The article touches on the dangers of internal disunity in as much as it weakens the ability of the people to defend their public and private property, and their collective as well as individual rights, which under the aegis of even the most "benevolent" foreign-controlled puppet government, are at best privileges bestowed at the pleasure of foreign officials and corporations, not enforceable rights -- which department or agency in China could enforce the rights of the Chinese people under a foreign-controlled regime? If Okinawan women are repeatedly raped by foreign troops, does the fake government of Japan, which is an colonizing power to the Okinawans, really give a damn? For all intents and purposes, the Okinawan women serve well as the modern comfort women of the Japanese military establishment. Is this not the same problem Karzai refused to budge over, in the recent standoff between him and his Western backers? How will it be different if China were ruled by a political party that needs foreign monetary, military and political support to stay in power? Does the story of Marcos ring a bell? Or, how about a longer term ally, like Mubarak? Need more lessons?
The paradigm of exploitation of modern countries has changed with the advent of automation of industry and mining, and the use of highly armed groups to protect these enterprises. The exploiters hardly need but only 5% of the population as servants to maximize their profits. As such, the population itself becomes a pool of potential challengers to their chosen groups of henchmen, and at best, becomes a drain on the coffers of government to keep peace and order with, if not support with welfare doles. What better way to busy the challengers with each other than to have no central government, which allows them to fight each other all the time, and in the absence of any central authority, no central responsibility for maintaining peace, order and social welfare either!
This is where political art mimicks technological reality. What is happening to the Arab Spring countries is the social equivalent of "fracking". Instead of pipes drilled directly into a pool of oil, the pipes are used to fracture the earth they pass through, in order to maximize the flow of oil, leaving behind a field of destruction. The most powerful militias, of the most fanatical bent, are enlisted to keep the oil flowing, even as they break up the societies of countries like Libya and Egypt. The same is happening in South Sudan, but the process is inexorable, because the winners must transform their political power into cash by selling the oil that they control. China has undergone the same treatment during the period of the Warlord Era, when the fledgling republic established by Sun Yatsen proved too weak to exert any meaningful central authority, and the warlords each aligned themselves with various foreign interests, often at the expense of the national interest, such as in agreeing to the transfer of Germany's concessions in Liaotung peninsula to Imperial Japan in the Treaty of Versailles of 1918, by the northern Beiyang government of the Republic of China, for an undisclosed sum from Japan, which triggered the May Fourth Movement. The various warlords also imported opium and resold them to the populace for handsome profits, hastening the corruption of morals and social order. Well-intentioned and well-meaning Sun Yatsen was forced to endorse a solution by force of arms, called the Northern Expedition, headed, unfortunately by a Chiang who was surrounded by corrupt officials and ex-warlords himself, which succeeded in uniting China, but did not solve the problem of its internal decay.

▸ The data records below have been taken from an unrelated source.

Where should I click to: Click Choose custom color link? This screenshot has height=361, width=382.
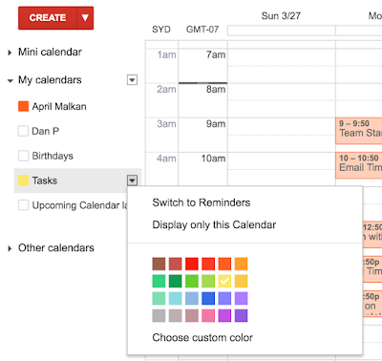point(202,337)
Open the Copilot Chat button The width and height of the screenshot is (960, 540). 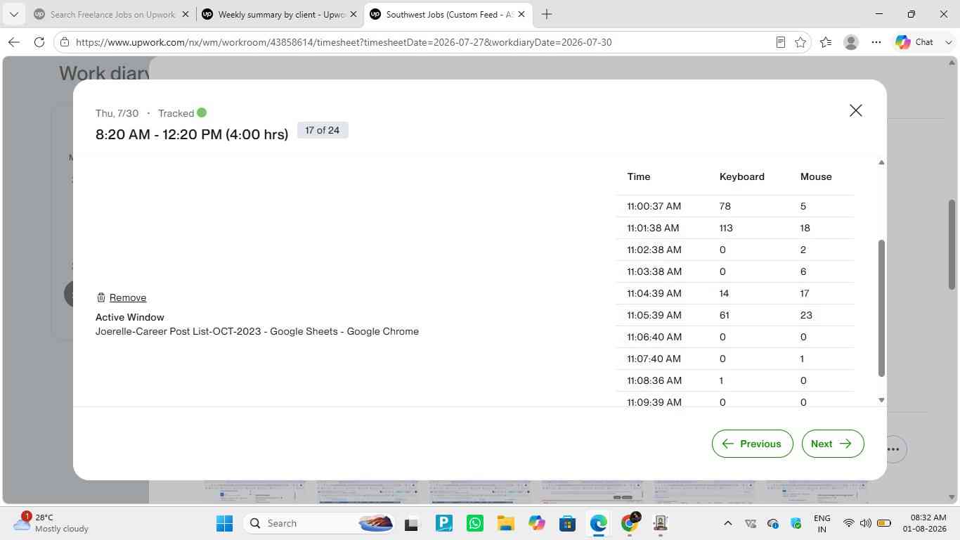914,42
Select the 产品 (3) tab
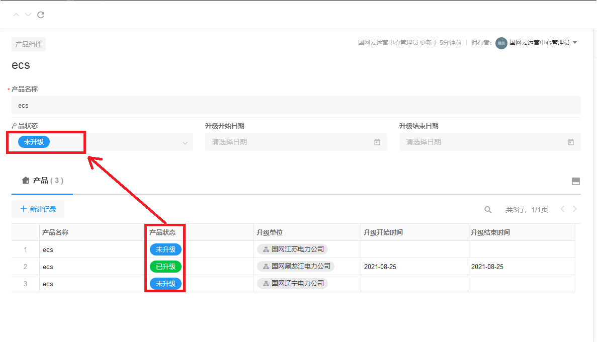Screen dimensions: 597x342 (43, 181)
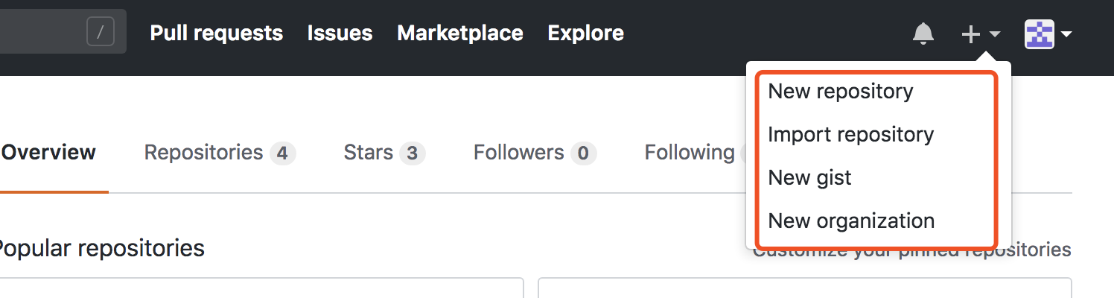Viewport: 1114px width, 298px height.
Task: Select New gist menu entry
Action: (x=809, y=177)
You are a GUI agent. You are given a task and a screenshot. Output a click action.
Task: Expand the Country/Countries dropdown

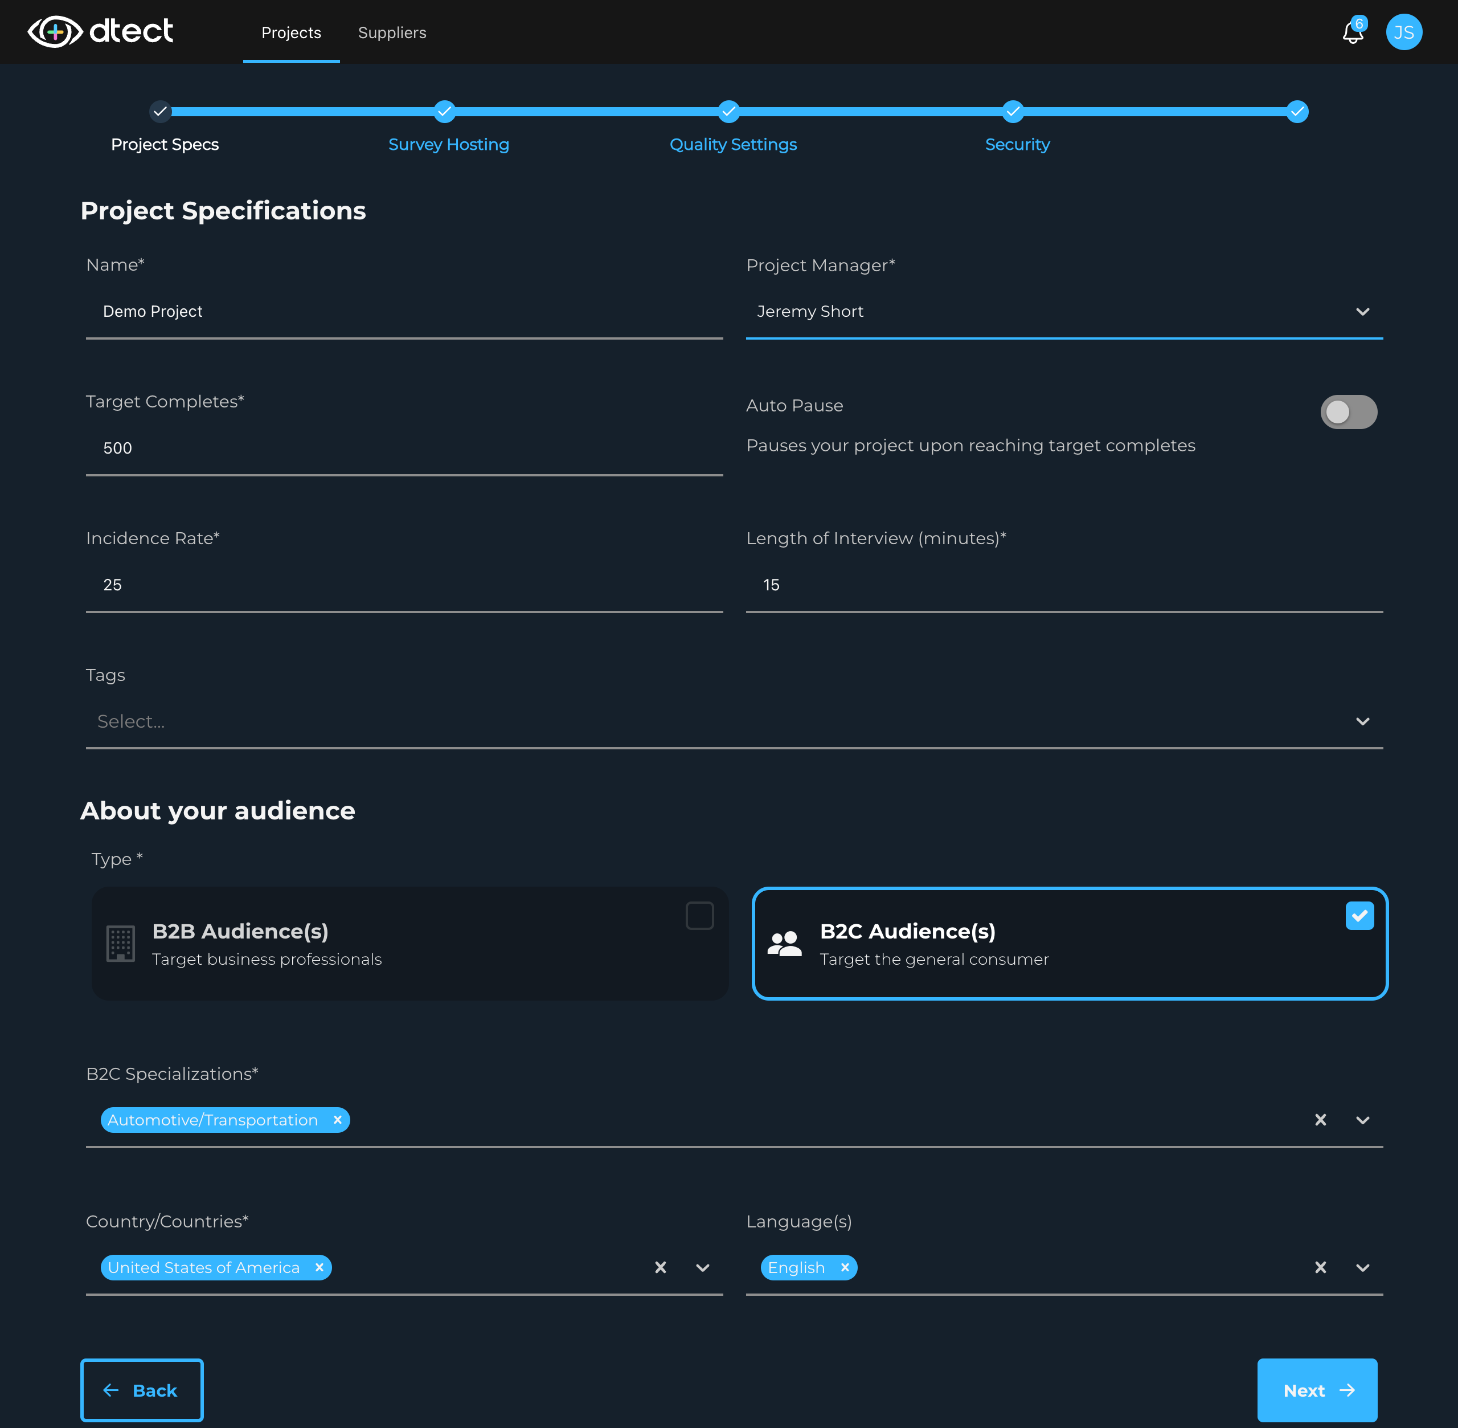[703, 1268]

Xi is proceeding with blinding speeed to root out this decay, in order to unite the Chinese people firmly behind their central government, all of which is to enable the Chinese people to defend their property and personal rights against arbitrary foreign demands, including foremost of which, is China's surrender of the fishing grounds of its tens of millions of fishermen in the South China Sea, Diaoyudao, and Huangyan islands. Incorporating the fundamental principles of Chinese martial arts into modern political and military strategy, Xi is consolidating the energy of an entire nation of 1.3 billion brains and bodies into a healthy and clean government. No object can move with two centers of gravity and travel in a smooth, predictable trajectory. All the Shaolin masters, and even Bruce Lee, would agree that in order to defend the collective and individual rights, including property and personal rights, China does not need a motley of parties that peddle their offices to the highest foreign or domestic bidder. But the party in power must make sure that it remains always accountable to the people it is pledged to serve, and in this, Xi is dead serious, because it is the equivalent of the Mandate of Heaven, without which no government can long endure.
The first step in this journey of a thousand miles will soon begin, in the teaching of Japan a lesson it has never been properly taught by its western masters, which is not to do unto others what it does not want others to do unto itself. The only way Japan will learn this lesson is by personal experience, when China does unto Japan what it had done unto China, and this time, unlike the Pacifist Constitution, it will be a lesson Japan will never forget. If Japan wants to revive its Tanaka Plan, then it is time China, utilizing its most modern technology, applies the Kublai Khan plan, against which there is no defense, and with which, the Kamikaze spirits are on the side of China, as they used to be on the side of a then Buddhist-Confucianist Japan, now turned heretic under the cult of Shintoism under the well-cloaked influence of Britain.